■ CONSIGNE
Indiquez, par oui ou par non, si chacun des énoncés suivants concorde avec l'extrait ci-dessous, et justifiez chaque réponse par les mots décisifs de l'extrait, cités à l'identique. 1. Selon I. Herzog, le Hezbollah existait déjà lorsqu'Israël est entré au Liban. 2. L'initiative unilatérale évoquée par I. Herzog a été effectuée en mai 2000. 3. S. Sackur considère qu'I. Herzog a répondu à sa question.

I. Herzog : C'est absolument faux, avec tous mes respects. Premièrement, il est vrai que nous sommes entrés au Liban quand le Hezbollah n'existait pas (4). Il est apparu plus tard. En fait, nous avons déployé (ndt : il veut dire retiré) nos forces du Liban de manière très audacieuse. C'était une initiative unilatérale effectuée en mai 2000 (5) avec la bénédiction de toute la communauté internationale. C'est pourquoi votre question est tout à fait de circonstance. Si Israël a fait un pas unilatéral en faveur de la paix régionale, comme lorsqu'elle s'est retirée de Gaza, cela ne doit pas être interprété comme un signe appelant l'ennemi à continuer de tirer sur Israël ou de l'intérieur d'Israël. Cela n'aurait aucun sens. Toute la formule se résumait, souvenez-vous, à " la terre contre la paix. " Israël se retire et la paix règne sur la frontière. Nul, comme un élément extrémiste et lunatique, dans le style d'Al Qaïda, ne saurait interpréter cela comme un signe de faiblesse, continuant de tirer, kidnapper, enlever, organiser des insurrections et autres. Ceci doit avoir une fin. Ce mode opératoire doit cesser dans le cadre de la paix au Moyen Orient.

S. Sackur : Néanmoins avec tout le respect que je vous dois, vous n'avez pas répondu à ma question. Ma question est : si vous avez échoué pendant ces deux décennies à éradiquer le Hezbollah et à détruire ses roquettes en ayant des soldats au sol, comment comptez-vous y parvenir avec le type d'offensive que vous menez ?

■ BLOC DE DONNÉES
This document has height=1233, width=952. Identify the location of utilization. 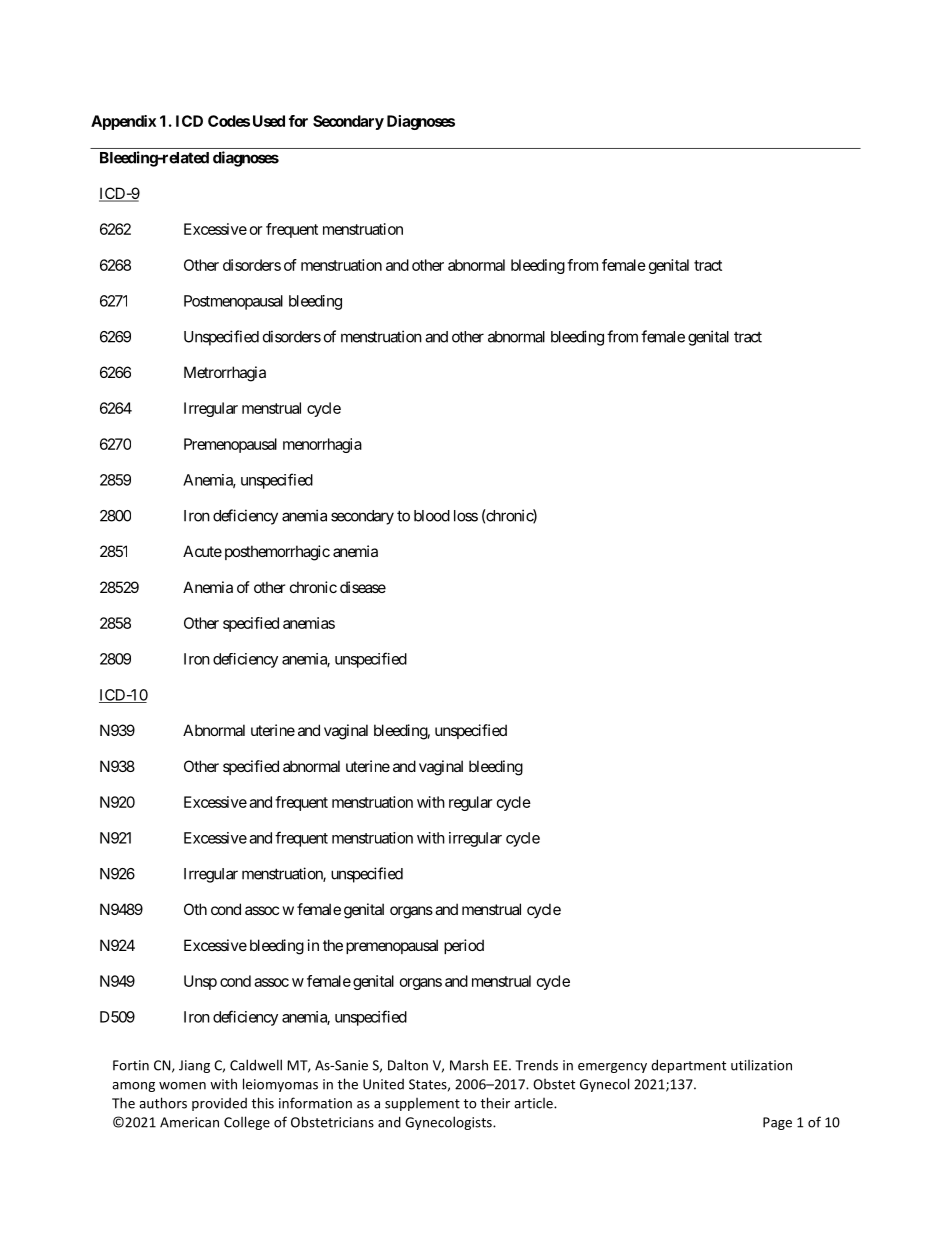
(761, 1065).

■ RÉPONSE
1. Non : « nous sommes entrés au Liban quand le Hezbollah n'existait pas ».
2. Oui : « C'était une initiative unilatérale effectuée en mai 2000 ».
3. Non : « vous n'avez pas répondu à ma question ».